Dataset entries
%%
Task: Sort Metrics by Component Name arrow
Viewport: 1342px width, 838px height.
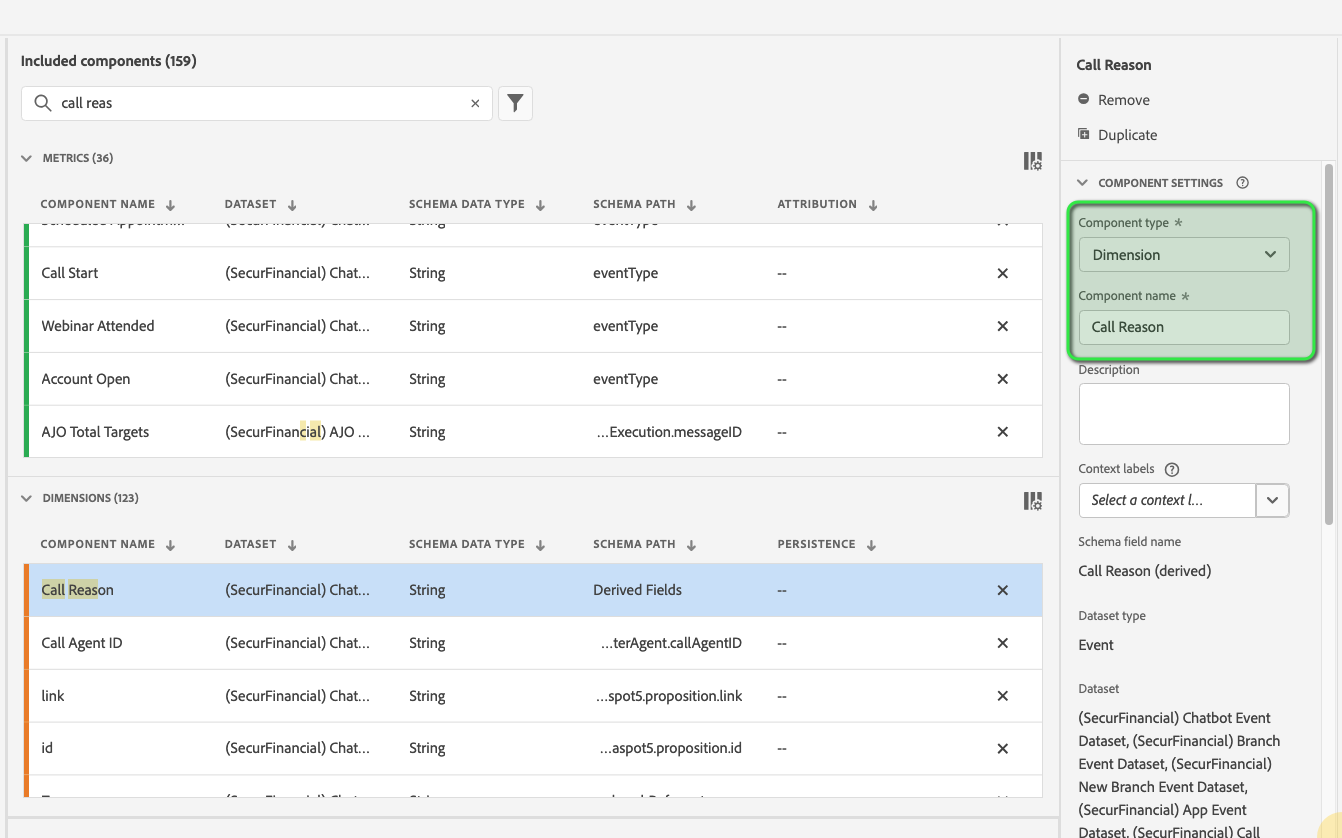Action: coord(170,205)
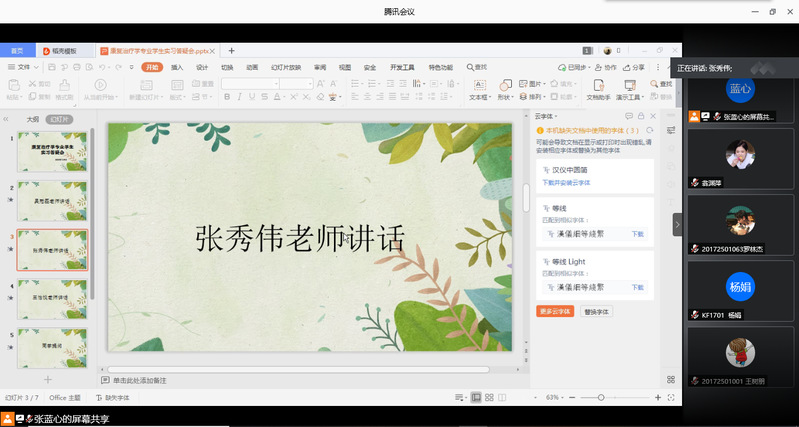Switch to the 插入 ribbon tab

177,67
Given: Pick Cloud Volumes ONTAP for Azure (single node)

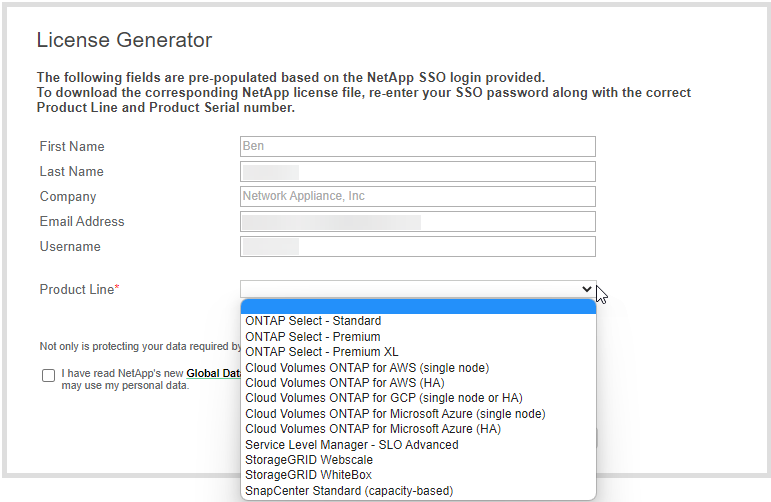Looking at the screenshot, I should click(x=395, y=413).
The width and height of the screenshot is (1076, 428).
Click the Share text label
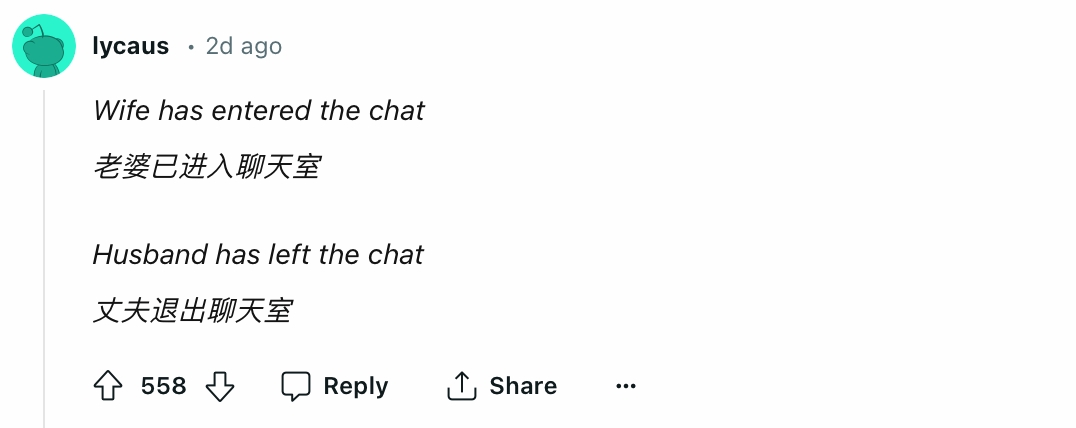click(x=523, y=385)
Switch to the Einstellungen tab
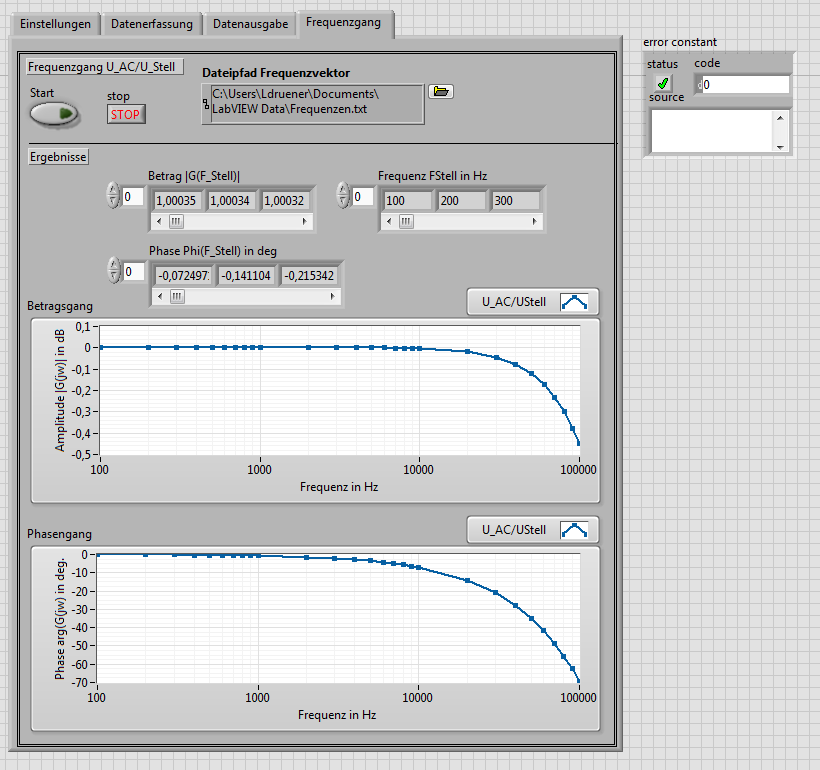This screenshot has width=820, height=770. pyautogui.click(x=55, y=24)
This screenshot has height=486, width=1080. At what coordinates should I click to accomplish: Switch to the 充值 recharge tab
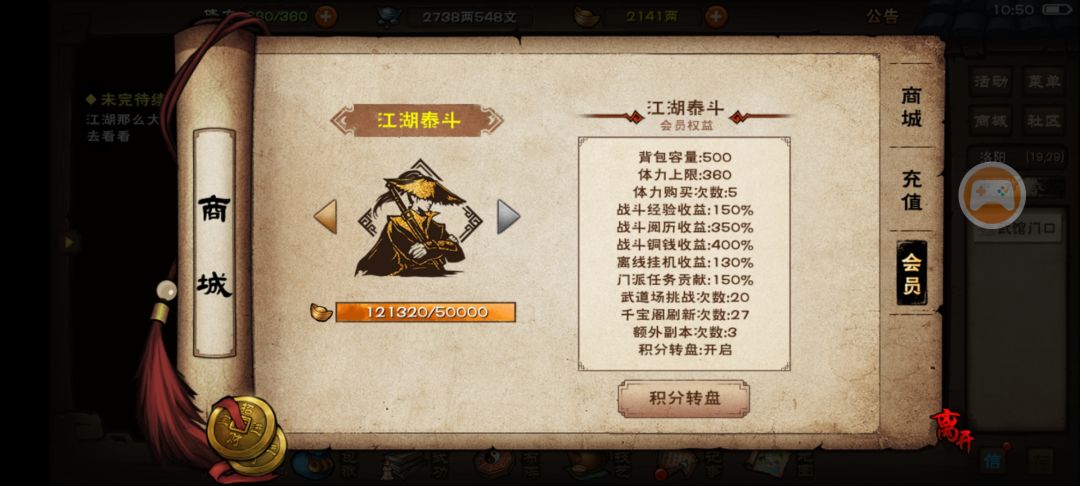(911, 191)

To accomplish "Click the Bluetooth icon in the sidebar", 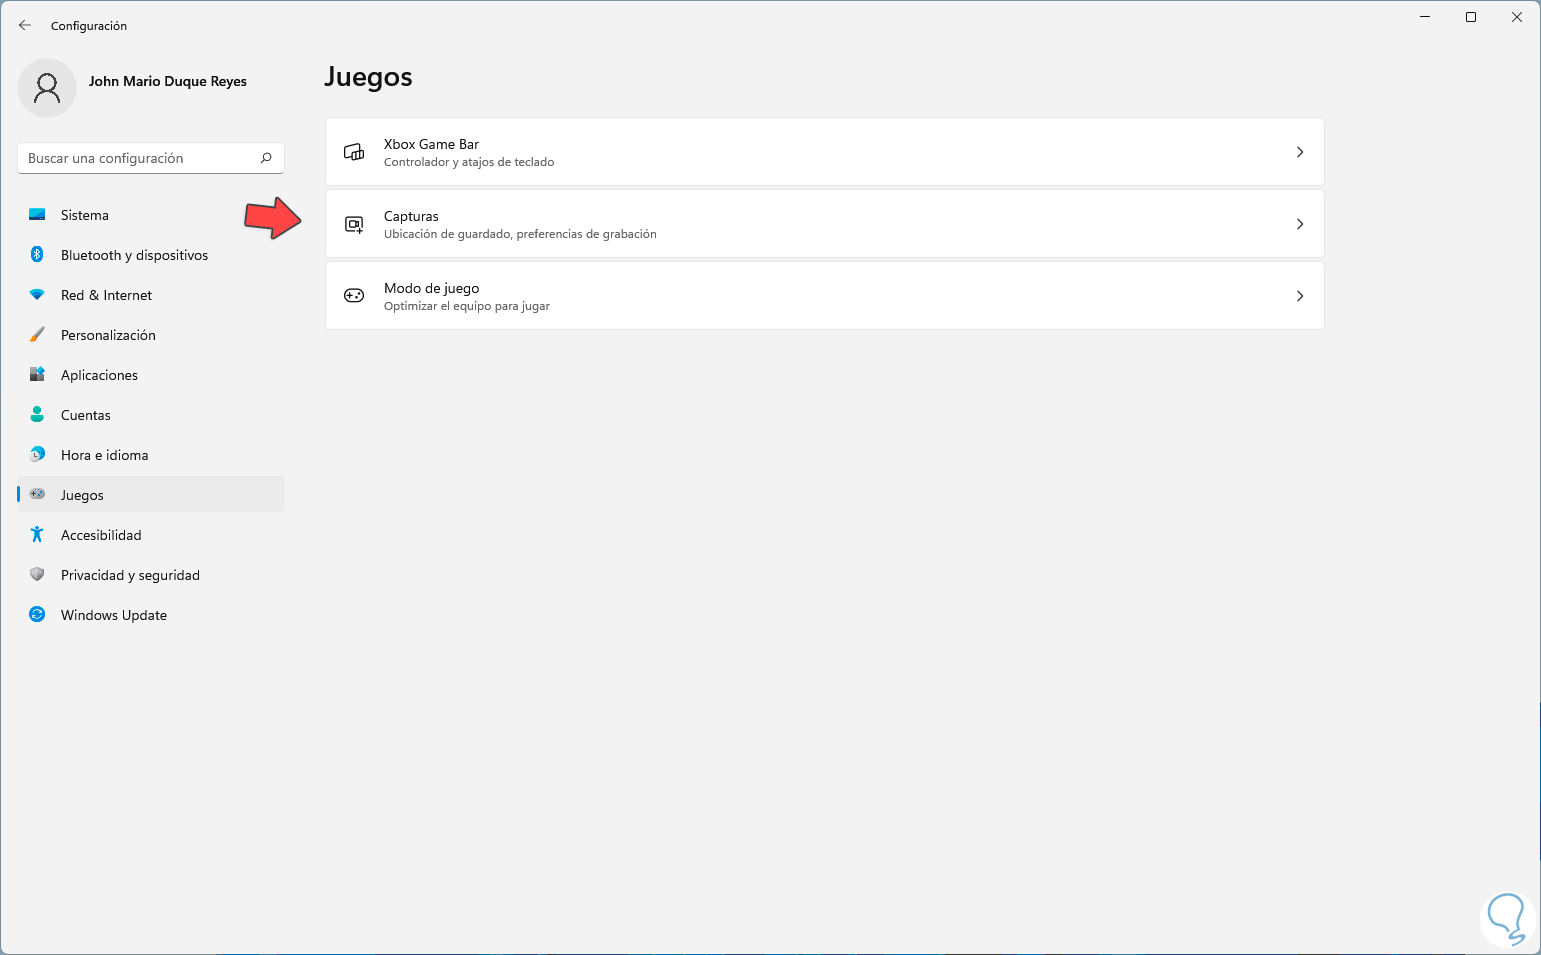I will click(x=37, y=255).
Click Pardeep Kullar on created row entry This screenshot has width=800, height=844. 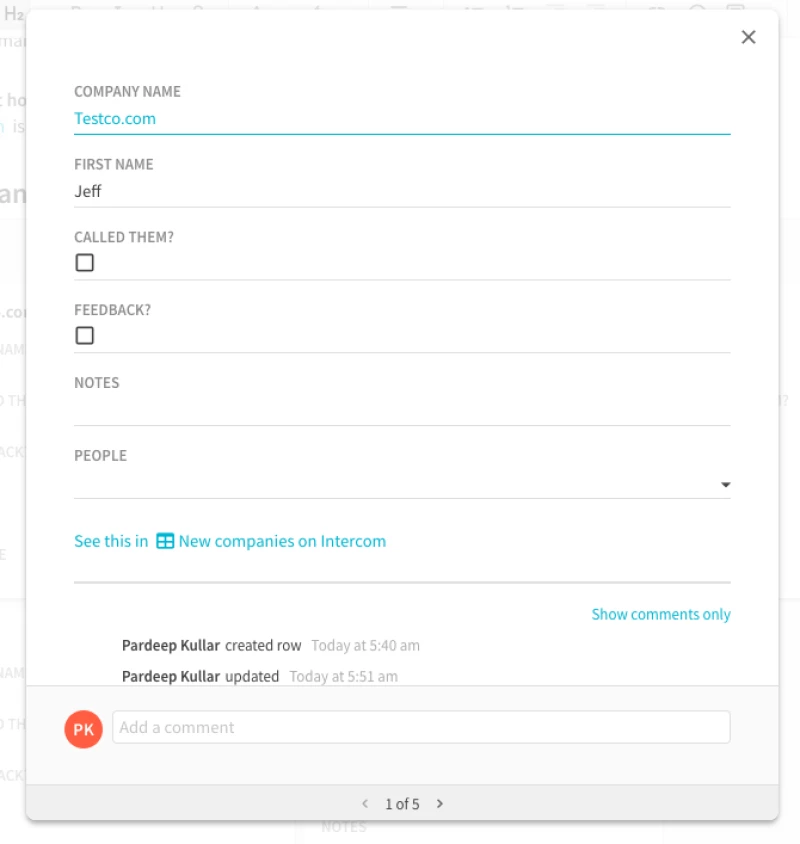click(x=171, y=645)
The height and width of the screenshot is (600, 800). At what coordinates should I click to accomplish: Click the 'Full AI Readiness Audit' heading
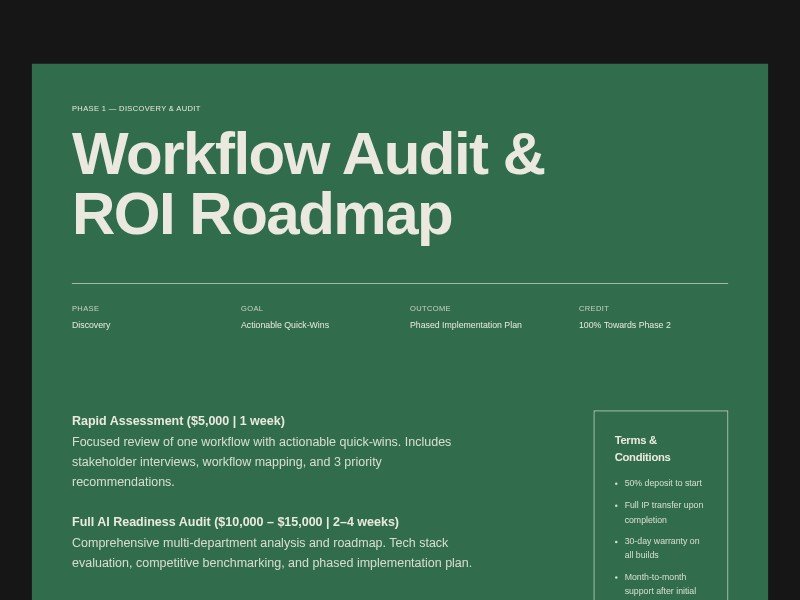pos(235,522)
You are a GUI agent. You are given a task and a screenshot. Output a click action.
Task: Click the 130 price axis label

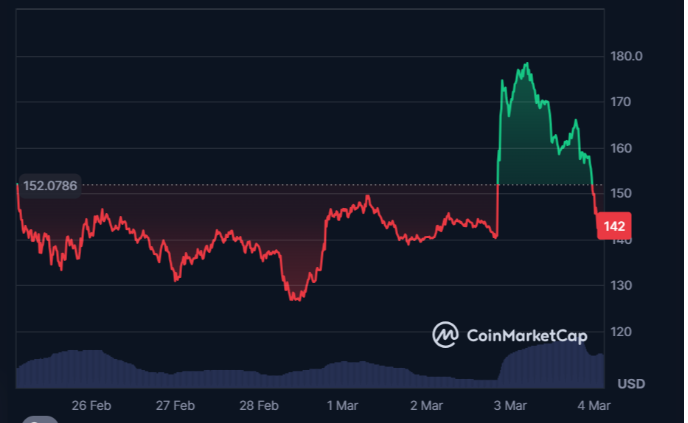621,286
%%
» **What is being asked**: In the records above, find the line that contains "The height and". Print it and every later line exactly, omitting the pictures.

» **Answer to this exercise**:
The height and width of the screenshot is (600, 800). At what coordinates should I click to accomplish: Click the 'Full AI Readiness Audit' heading
pos(235,522)
You are a GUI agent. You are given a task and a screenshot. Output a click action.
Task: Click the 130 price axis label

621,286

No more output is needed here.